The roots of fasolada stretch back to ancient Greece, possibly related to an ancient dish composed of broad beans, vegetables, and grains—a dish that contained no meat and was used as both sustenance and a sacrificial offering to the Greek God Apollo during the Pyanopsia festival.

Legend has it that Theseus, the hero who ventured to Crete to confront the Minotaur, stopped at Delos and offered sacrifices to Apollo. He pledged to offer decorated olive branches to the god if he triumphed over the Minotaur, a promise he fulfilled upon his return to Athens. After the long journey, the provisions on the boat had been depleted, prompting Theseus's companions to gather whatever ingredients they could find and prepare a bean soup on the seventh day of their return.

The term "Pyanopsia" itself signifies the "day of the bean soup," during which Athenians would prepare and offer fasolada to Apollo, the Sun, Athena, and the Hours.

According to the myth, this tradition was established by Theseus when he set out for Crete to kill the Minotaur. On the way to Crete, he stopped at Delos and while he sacrificed to Apollo, he promised him that if he won the battle with the Minotaur, he would offer him decorated olive branches to thank him. When he returned to Athens, Theseus fulfilled his promise with this tradition. On his return, the food on the boat was consumed. So, on the seventh day, Theseus's companions gathered what they could find and cooked them into a bean soup.

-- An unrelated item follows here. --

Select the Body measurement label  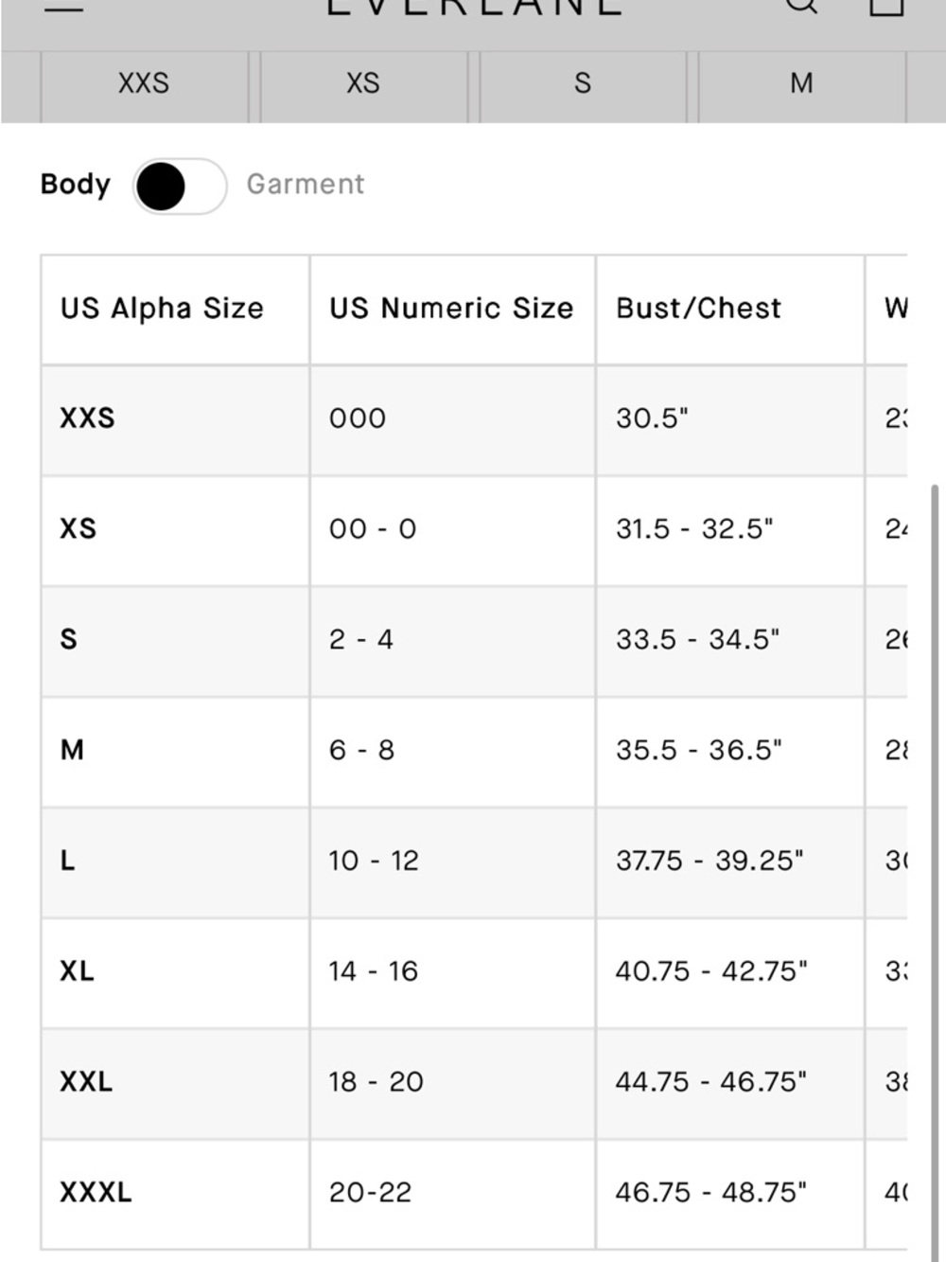[x=76, y=184]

Actually, Pyanopsia means the “day of the bean soup”. Athenians were making fasolada and they were offering a plate to the god Apollo, the Sun, Athena, and the Hours.

The preparation of fasolada is a simple yet deeply satisfying process. After the overnight soak, the soup takes just 10 minutes to prepare and an additional hour to cook. This classic recipe serves approximately four individuals.

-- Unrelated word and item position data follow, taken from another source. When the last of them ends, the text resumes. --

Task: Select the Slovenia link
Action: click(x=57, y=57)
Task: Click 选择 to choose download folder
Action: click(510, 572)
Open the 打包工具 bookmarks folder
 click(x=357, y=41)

Fasolada's nutritional might lies in its protein, fiber, and iron content, making it an ideal choice for vegans and those seeking a nutrient-packed meal.

fasolada (Greek Bean Soup)

Fasolada – Ingredients

Creating a delicious pot of fasolada requires a handful of essential ingredients:

  • 400g dry white beans
  •  3 medium carrots, sliced
  •  1 large onion, finely chopped
  •  3 stalks of celery, finely chopped
  •  50 ml of Greek olive oil
  •  2 tbsp. tomato puree
  •  salt and freshly ground pepper
  •  fresh parsley for serving

Fasolada – How to Make

  1. Boil the beans in water for 30 minutes until they soften a little. 
  2. Drain, reserve one cup of water, and set the beans aside.
  3. In a large saucepan, heat the olive oil and fry the onion for 2 minutes. 
  4. Add the celery and carrots and continue to fry for another 2 minutes. 
  5. In the end, add the tomato paste and stir well to distribute evenly.
  6. Pour the beans into the pan and add gradually some of the reserved water until they are just covered. 
  7. Stir lightly and bring to a boil, keeping a lid on. 
  8. Simmer for about 30-35 minutes, until de beans become soft. 
  9. Pour the remaining olive oil, stirring in gently. 
  10. Season with salt and pepper and boil for another 5 minutes until the soup thickens.
Fasolada is more than just a soup; it's a savory journey through Greek culture, history, and flavors. From its mythical origins to its remarkable nutritional benefits, this bean soup has earned its place as a beloved Greek culinary tradition.

So, the next time you crave a wholesome and hearty meal with a touch of history, consider Fasolada—a dish that has stood the test of time and continues to warm hearts and nourish souls at Greek tables around the world. Fasolada can be served on a cold and rainy day with some pita bread. Enjoy!